A background in general education enables you to approach what is on the Web and determine that some things are just impossible, pure nonsense.

You can only dig through the junk on the Web if you have a good general education. One of the problems with education now is I think it’s too selective to start with.  Getting a background in history, a background in human thought, a background in mathematics, a background in basic science, enables you then to approach what is on the Web and determine that some things are just impossible, pure nonsense.


People can, of course, use the Internet to acquire this knowledge.  They can acquire it from encyclopedias and various other sources that are out there on the Internet that are free and are accredited and are good.
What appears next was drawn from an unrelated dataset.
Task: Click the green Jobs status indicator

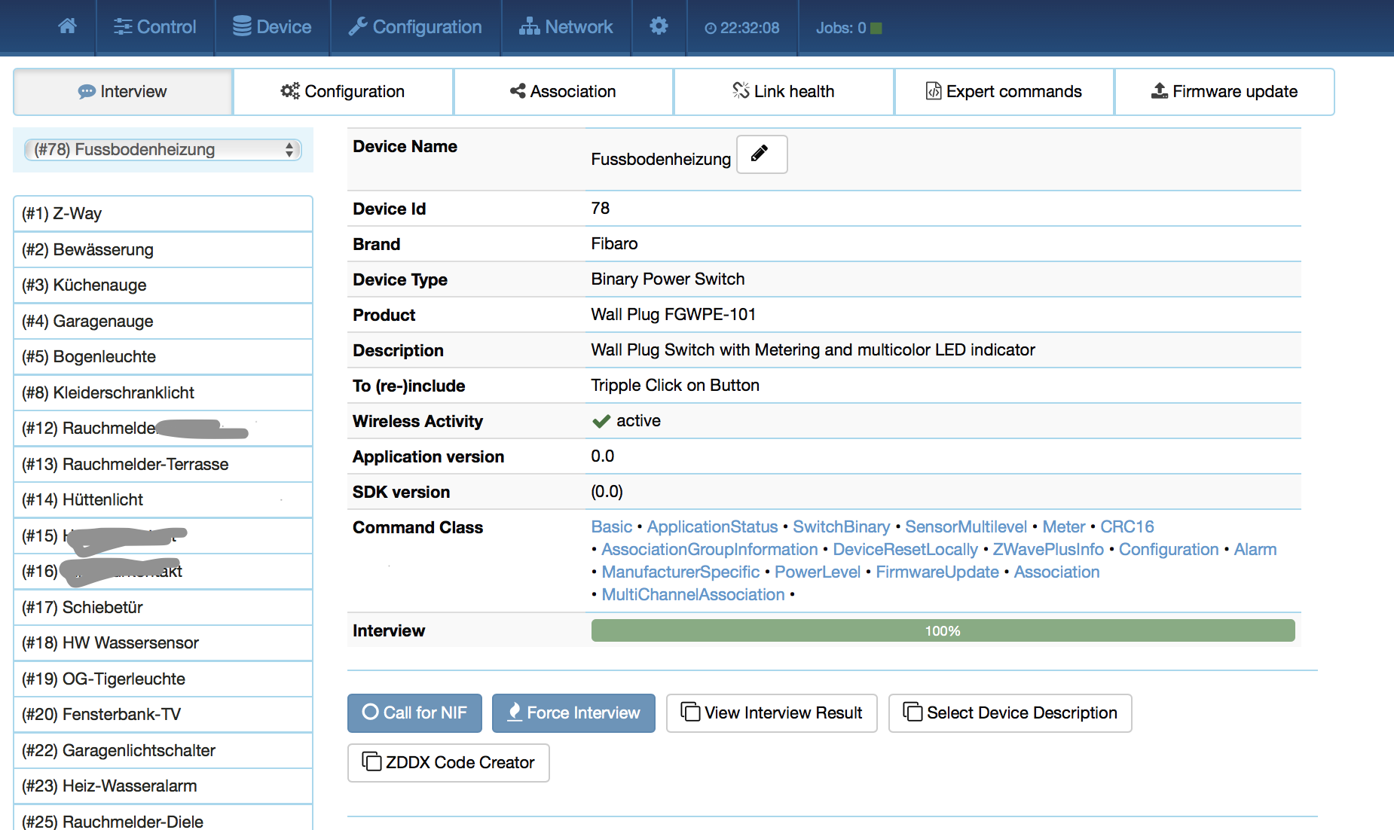Action: tap(876, 28)
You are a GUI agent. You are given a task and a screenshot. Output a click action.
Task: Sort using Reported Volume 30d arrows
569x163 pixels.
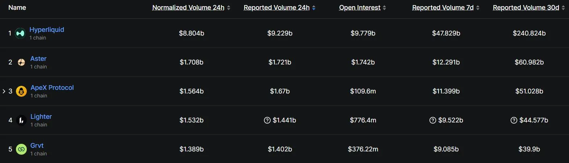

You’ll then be able to approach claims with a degree of skepticism.

For example, there are plenty of genuine conspiracies in history, some of them very good like the conspiracy to murder Hitler, which unfortunately didn’t come off.  History is full of conspiracies, but one of the things you know about them if you look at them is that they very, very often, practically always go wrong and they never involve thousands and thousands and thousands of people.  It’s just too big.  

So the idea of some people that you find on the Internet – that the very idea of global warming is a sort of conspiracy of I don’t know who, of climate scientists or evil governments or others – is just completely implausible even independent of the scientific knowledge that backs it up. It never works like that.

In Their Own Words is recorded in Big Think’s studio.

Image courtesy of Shutterstock.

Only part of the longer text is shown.